This is a 4 year old quarter horse mare, that presented to Cave Creek Equine with a history of a lump on the right lower jaw for at least 2 years. The lump has grown with time and she has developed a draining tract in the center of the lump. There is a second lump developing on the left side of the lower jaw.
An oral exam revealed abnormally shaped teeth #407 and #408 (premolars 3 and 4 on the right lower jaw). Both teeth were below the level of the adjacent normal teeth and there was overgrowth of the opposing teeth.
Radiographs were taken of both sides of the lower jaw. These x-rays revealed two supernumerary (two extra) teeth fully imbeded in the bone of the jaw. The adjacent teeth were noted to be abnormally shaped and oriented at an abnormal angle.
The draining tract was explored and found to comminicate with the mouth adjacent to tooth #407. Attempted oral removal of teeth #407 and #408 was unsuccessful and surgical removal was performed.
The majority of the bony portion of the mass was removed and the two supernumerary teeth extracted from the jaw bone. Teeth #407 and #408 were then easily extracted once the locking effect of the supernumerary teeth was resolved. The large void was thoroughly cleaned and packed with dental packing material.
This patient recovered well from anesthesia and was checked 18 days post operatively. The packing was removed and the void created by the removal of the teeth was healing in well.
Supernumerary teeth or polydontia is uncommon in the horse. The cause of the extra teeth is not fully understood, but it is thought to be from the splitting of the tissue that is destined to become a tooth. This results in an extra tooth.
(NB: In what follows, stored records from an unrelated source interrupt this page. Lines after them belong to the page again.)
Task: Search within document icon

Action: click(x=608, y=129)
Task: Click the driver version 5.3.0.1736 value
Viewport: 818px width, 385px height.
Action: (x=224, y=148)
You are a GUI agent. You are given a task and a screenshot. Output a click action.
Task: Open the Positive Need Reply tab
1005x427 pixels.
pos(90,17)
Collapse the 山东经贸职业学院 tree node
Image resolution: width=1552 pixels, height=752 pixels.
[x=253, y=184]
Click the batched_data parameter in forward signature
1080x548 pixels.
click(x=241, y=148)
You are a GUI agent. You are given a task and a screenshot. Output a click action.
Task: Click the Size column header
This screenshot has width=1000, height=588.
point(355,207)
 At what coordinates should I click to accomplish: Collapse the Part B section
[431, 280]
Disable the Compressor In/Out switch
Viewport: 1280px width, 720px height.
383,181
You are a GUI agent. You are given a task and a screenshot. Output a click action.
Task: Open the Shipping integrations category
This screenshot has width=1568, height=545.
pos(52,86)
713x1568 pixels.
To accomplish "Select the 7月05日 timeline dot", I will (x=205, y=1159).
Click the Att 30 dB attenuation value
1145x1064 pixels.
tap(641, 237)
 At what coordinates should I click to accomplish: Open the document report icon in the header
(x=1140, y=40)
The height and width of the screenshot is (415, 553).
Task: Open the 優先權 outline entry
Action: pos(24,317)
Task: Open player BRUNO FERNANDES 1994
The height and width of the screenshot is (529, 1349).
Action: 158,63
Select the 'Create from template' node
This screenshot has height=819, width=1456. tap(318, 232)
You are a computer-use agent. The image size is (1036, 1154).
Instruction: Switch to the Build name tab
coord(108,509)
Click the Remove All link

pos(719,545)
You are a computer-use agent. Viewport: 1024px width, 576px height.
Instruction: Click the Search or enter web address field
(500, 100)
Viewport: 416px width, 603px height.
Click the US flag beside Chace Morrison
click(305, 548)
These teeth are generally rudimentary and dysmorphic (abnormal in shape and size).
These extra teeth may cause no problems with the health of the horse or the dental function. However in some cases it can cause displacement of the permanent teeth, dental overcrowding, periodontal disease and sinusitis.
Removal of supernumerary teeth is indicated if they are causing problems. They can be removed either orally or thru the side of the face or jaw.